Deflate sizeof() of duplicate references to pandas object types by crusaderky · Pull Request #9776 · dask/dask

crusaderky · 2022-12-19T17:02:12Z

Fix bugs where sizeof() would return a severely inflated result:

when a Series is duplicated, e.g.

df[["x", "x", "x"]]

when a pandas object dtype Series contains multiple references to the same Python objects. This is for example the case of the output of dd.read_parquet.
when the same Python object is referenced from multiple Series, e.g.

x = "x" * 10_000
DataFrame([[x, "y"], ["y", x]])

Demo

cluster = coiled.Cluster(n_workers=5, worker_vm_types=["t3.xlarge"])
client = distributed.Client(cluster)
df = dd.read_parquet(
    "s3://coiled-datasets/dask-book/nyc-tlc/2009",
    storage_options={"anon": True},
).persist()

Before:

After:

Note 1: Memory usage after releasing the keys is ~200MiB per worker.
Note 2: the overall memory usage is lower before because this data is highly compressible - so it takes a lot less space on disk than in memory.

crusaderky · 2022-12-19T17:03:11Z

dask/sizeof.py

    @sizeof.register(pd.DataFrame)
    def sizeof_pandas_dataframe(df):
-        p = sizeof(df.index)
+        p = sizeof(df.index) + sizeof(df.columns)


columns were completely ignored

crusaderky · 2022-12-19T17:03:56Z

dask/sizeof.py

    @sizeof.register(pd.Series)
    def sizeof_pandas_series(s):
-        p = int(s.memory_usage(index=True))
+        p = sizeof(s.index) + s.memory_usage(index=False, deep=False)


Did not measure MultiIndex correctly.
Did not double-count the overhead of Series+index.
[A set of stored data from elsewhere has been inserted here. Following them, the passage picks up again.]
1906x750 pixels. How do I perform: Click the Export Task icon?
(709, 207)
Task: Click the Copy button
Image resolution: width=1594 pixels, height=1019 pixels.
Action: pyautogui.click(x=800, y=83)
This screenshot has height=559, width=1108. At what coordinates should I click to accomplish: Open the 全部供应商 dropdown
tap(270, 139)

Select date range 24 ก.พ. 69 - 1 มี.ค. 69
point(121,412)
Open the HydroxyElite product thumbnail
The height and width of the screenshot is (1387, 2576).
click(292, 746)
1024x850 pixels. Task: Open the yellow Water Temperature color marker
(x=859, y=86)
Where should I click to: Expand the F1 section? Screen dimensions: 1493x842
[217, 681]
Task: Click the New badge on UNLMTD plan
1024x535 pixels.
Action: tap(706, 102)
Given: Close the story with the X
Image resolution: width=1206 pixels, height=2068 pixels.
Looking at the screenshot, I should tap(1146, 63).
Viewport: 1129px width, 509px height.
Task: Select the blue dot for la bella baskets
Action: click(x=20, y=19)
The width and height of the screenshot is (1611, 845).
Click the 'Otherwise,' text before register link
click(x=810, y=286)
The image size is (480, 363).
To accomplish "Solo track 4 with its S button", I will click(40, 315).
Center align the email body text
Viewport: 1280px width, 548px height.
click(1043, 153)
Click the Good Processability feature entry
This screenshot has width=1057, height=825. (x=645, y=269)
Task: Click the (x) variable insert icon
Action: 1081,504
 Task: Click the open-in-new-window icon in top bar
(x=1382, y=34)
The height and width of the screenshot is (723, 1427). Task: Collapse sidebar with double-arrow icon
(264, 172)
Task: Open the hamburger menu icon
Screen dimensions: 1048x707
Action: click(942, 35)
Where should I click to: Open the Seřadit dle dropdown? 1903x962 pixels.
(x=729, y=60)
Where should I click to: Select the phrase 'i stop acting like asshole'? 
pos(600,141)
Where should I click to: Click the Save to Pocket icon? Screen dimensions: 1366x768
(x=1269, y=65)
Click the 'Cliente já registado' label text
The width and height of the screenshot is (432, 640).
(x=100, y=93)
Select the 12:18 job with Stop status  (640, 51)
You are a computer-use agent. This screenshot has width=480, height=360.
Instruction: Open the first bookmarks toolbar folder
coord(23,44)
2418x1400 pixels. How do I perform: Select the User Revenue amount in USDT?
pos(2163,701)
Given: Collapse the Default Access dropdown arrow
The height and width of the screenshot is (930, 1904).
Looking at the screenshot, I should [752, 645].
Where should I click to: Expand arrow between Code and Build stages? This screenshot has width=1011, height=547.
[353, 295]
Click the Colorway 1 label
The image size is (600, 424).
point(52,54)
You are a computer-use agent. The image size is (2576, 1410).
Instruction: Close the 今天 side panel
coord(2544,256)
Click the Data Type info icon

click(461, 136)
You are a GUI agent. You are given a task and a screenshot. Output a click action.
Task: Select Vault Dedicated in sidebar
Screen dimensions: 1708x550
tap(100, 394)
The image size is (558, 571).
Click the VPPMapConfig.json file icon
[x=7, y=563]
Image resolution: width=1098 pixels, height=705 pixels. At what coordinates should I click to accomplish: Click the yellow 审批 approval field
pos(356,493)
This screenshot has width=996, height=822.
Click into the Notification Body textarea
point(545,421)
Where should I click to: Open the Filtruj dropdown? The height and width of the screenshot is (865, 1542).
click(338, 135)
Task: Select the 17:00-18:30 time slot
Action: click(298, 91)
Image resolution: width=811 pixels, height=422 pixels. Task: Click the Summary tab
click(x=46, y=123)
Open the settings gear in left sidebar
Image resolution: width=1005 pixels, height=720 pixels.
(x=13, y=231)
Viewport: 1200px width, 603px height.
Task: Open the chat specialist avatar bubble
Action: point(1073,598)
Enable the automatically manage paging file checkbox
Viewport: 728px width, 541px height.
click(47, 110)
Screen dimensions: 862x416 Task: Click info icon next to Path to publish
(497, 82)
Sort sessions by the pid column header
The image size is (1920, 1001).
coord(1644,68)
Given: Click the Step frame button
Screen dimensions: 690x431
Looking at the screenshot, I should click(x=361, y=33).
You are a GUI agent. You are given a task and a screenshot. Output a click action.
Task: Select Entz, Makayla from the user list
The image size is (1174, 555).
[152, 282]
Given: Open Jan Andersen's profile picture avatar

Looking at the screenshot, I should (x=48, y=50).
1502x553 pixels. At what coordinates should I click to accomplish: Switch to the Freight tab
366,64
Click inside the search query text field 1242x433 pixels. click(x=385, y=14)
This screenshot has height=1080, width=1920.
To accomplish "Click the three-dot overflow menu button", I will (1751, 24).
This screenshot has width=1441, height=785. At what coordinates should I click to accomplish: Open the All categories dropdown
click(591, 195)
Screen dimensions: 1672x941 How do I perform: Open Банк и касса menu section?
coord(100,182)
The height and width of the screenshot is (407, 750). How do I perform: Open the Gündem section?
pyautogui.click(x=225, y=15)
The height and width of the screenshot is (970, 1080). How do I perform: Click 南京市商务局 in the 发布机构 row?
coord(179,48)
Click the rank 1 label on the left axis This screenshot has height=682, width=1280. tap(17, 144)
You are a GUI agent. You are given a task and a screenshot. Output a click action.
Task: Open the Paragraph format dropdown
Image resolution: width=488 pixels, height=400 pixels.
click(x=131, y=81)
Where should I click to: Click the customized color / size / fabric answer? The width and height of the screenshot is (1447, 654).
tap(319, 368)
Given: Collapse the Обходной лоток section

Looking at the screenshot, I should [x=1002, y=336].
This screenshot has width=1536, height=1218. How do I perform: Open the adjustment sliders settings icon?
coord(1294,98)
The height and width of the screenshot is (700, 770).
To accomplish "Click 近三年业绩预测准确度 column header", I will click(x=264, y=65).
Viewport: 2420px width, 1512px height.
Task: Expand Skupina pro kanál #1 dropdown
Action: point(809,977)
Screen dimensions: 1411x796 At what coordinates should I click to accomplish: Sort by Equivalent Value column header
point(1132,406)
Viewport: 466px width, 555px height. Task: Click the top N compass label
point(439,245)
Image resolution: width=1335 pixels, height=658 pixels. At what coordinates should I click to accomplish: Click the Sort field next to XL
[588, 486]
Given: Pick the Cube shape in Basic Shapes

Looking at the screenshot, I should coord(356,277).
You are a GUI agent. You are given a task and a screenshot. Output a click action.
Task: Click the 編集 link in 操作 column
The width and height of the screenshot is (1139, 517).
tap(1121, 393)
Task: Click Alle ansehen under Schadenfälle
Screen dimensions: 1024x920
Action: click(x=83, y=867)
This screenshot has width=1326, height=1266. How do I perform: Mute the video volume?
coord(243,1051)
crusaderky · 2022-12-19T17:04:46Z

dask/sizeof.py

-        p = int(sum(object_size(l) for l in i.levels))
-        for c in i.codes if hasattr(i, "codes") else i.labels:
+        p = object_size(*i.levels)
+        for c in i.codes:


codes was introduced in pandas 0.24

crusaderky · 2022-12-20T09:43:35Z

Empty Index/Series/DataFrame sizes measured on pandas 1.4.2/linux64:

import gc
import pandas
import psutil

pandas.DataFrame([])  # Lazy init?
N = 100_000
p = psutil.Process()


def bench(label, f, offset):
    m1 = p.memory_info().rss
    a = [f() for _ in range(N)]
    m2 = p.memory_info().rss
    nbytes = (m2 - m1) / N - offset
    print(label, nbytes)
    del a
    gc.collect()
    return nbytes


idx = pandas.Index([1.1, 2.2])
col = pandas.Index([1.1, 2.2, 3.3])
nones = bench("None", lambda: None, 0)
bench("Index", lambda: pandas.Index([1.1, 2.2]), nones + 16)
bench("Series", lambda: pandas.Series([1.1, 2.2], index=idx), nones + 16)
bench(
    "DataFrame (homogeneous)",
    lambda: pandas.DataFrame([[1.1, 2.2, 3.3], [4.4, 5.5, 6.6]], index=idx, columns=col),
    nones + 48,
)
bench(
    "DataFrame (heterogeneous)",
    lambda: pandas.DataFrame([[1.1, 2.2, 3], [4.4, 5.5, 6]], index=idx, columns=col),
    nones + 48,
)

crusaderky · 2022-12-20T11:55:40Z

dask/sizeof.py

    def sizeof_pandas_series(s):
-        p = int(s.memory_usage(index=True))
+        # https://github.com/dask/dask/pull/9776#issuecomment-1359085962
+        p = 1200 + sizeof(s.index) + s.memory_usage(index=False, deep=False)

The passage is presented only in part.